State v. United States

341 P.2d 376, 171 Cal. App. 2d 591, 1959 Cal. App. LEXIS 1871
CourtCalifornia Court of Appeal
DecidedJune 30, 1959
DocketCiv. 23651
StatusPublished
Cited by6 cases

This text of 341 P.2d 376 (State v. United States) is published on Counsel Stack Legal Research, covering California Court of Appeal primary law. Counsel Stack provides free access to over 12 million legal documents including statutes, case law, regulations, and constitutions.

Bluebook
State v. United States, 341 P.2d 376, 171 Cal. App. 2d 591, 1959 Cal. App. LEXIS 1871 (Cal. Ct. App. 1959).

Opinion

FOX, P. J.

This is an appeal by the State of California from a judgment which approved, allowed, and ordered to be paid a claim of $1,015.17 against the estate of George Turner, filed by the United States of America as Trustee of the Gen *593 eral Post Fund 1 and objected to by the State of California, claiming the property had escheated to it by virtue of Probate Code, section 231.

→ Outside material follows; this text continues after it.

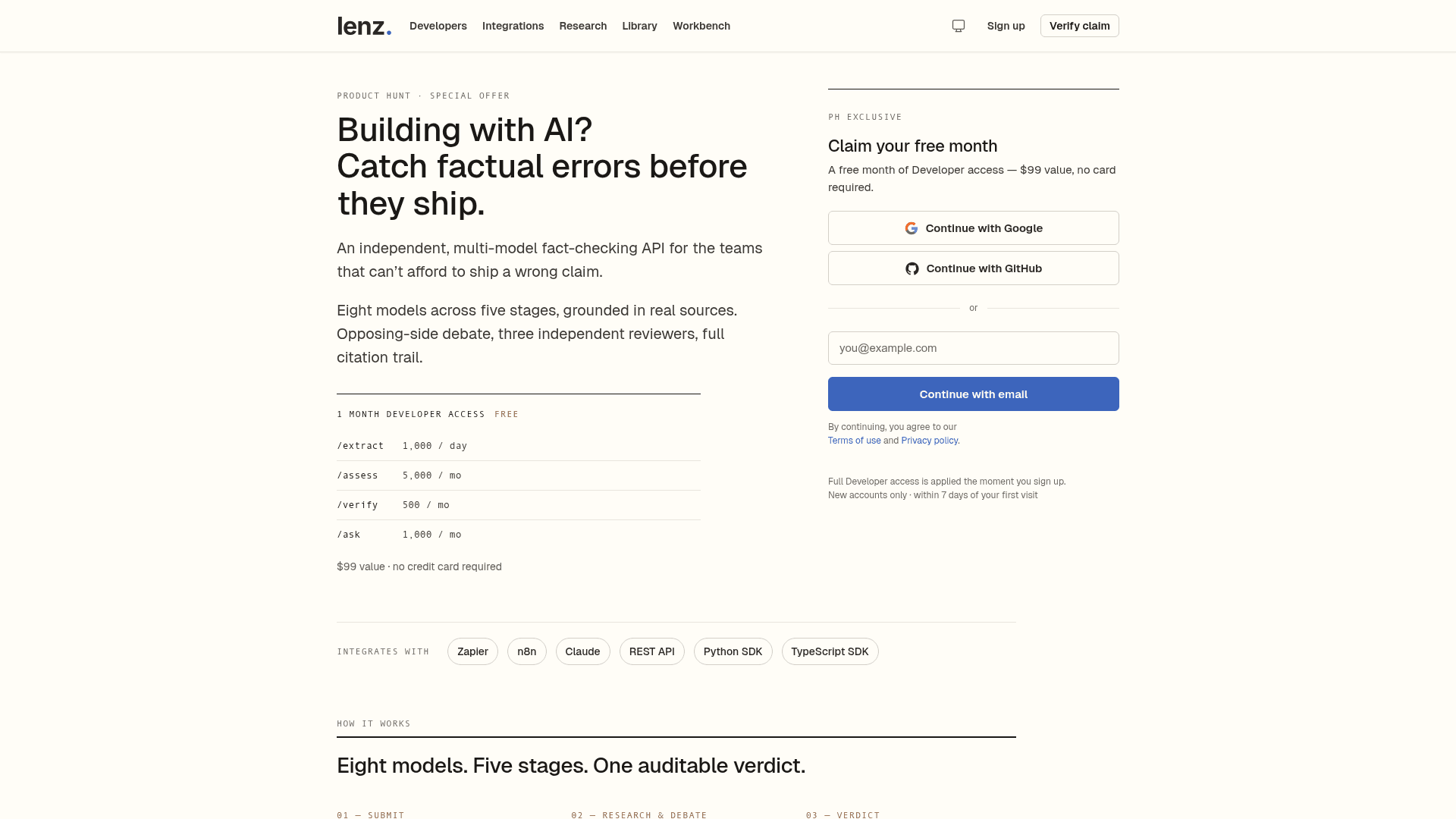Focus the email address input field
The image size is (1456, 819).
(974, 348)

The deceased, George Turner, was a veteran of the United States Armed Services. On March 7, 1954, Mr. Turner was admitted to the Veterans’ Administration Hospital in Long Beach, wherein he was furnished and accepted care and treatment by the Veterans’ Administration until his death, which occurred seven days later on March 14, 1954, while still a patient at said hospital. The decedent died intestate as to his personal property without having otherwise disposed of the same, and left no known surviving spouse, next of kin or heirs entitled under the laws of his domicile (State of California) to his personal property. The decedent was not a minor, nor was he incompetent or under legal disability. Upon entering the hospital, Mr. Turner executed Veterans’ Administration Form 10-P-10, “Application for Hospital Treatment or Domiciliary Care.” This form, which the decedent signed, provided that “I acknowledge notice of the effect of the law mentioned on the reverse side hereof. ’ ’ On the reverse side of the application the following appeared; “Note—The law provides that upon the death of any veteran receiving care or treatment by the Veterans Administration in any institution leaving no widow (widower), next of kin or heir entitled to inherit, all personal property, including money or balances in bank, and all claims and choses in action, owned by such veteran, and not disposed of by will or otherwise, will become the property of the United States as trustee for the Post Fund.”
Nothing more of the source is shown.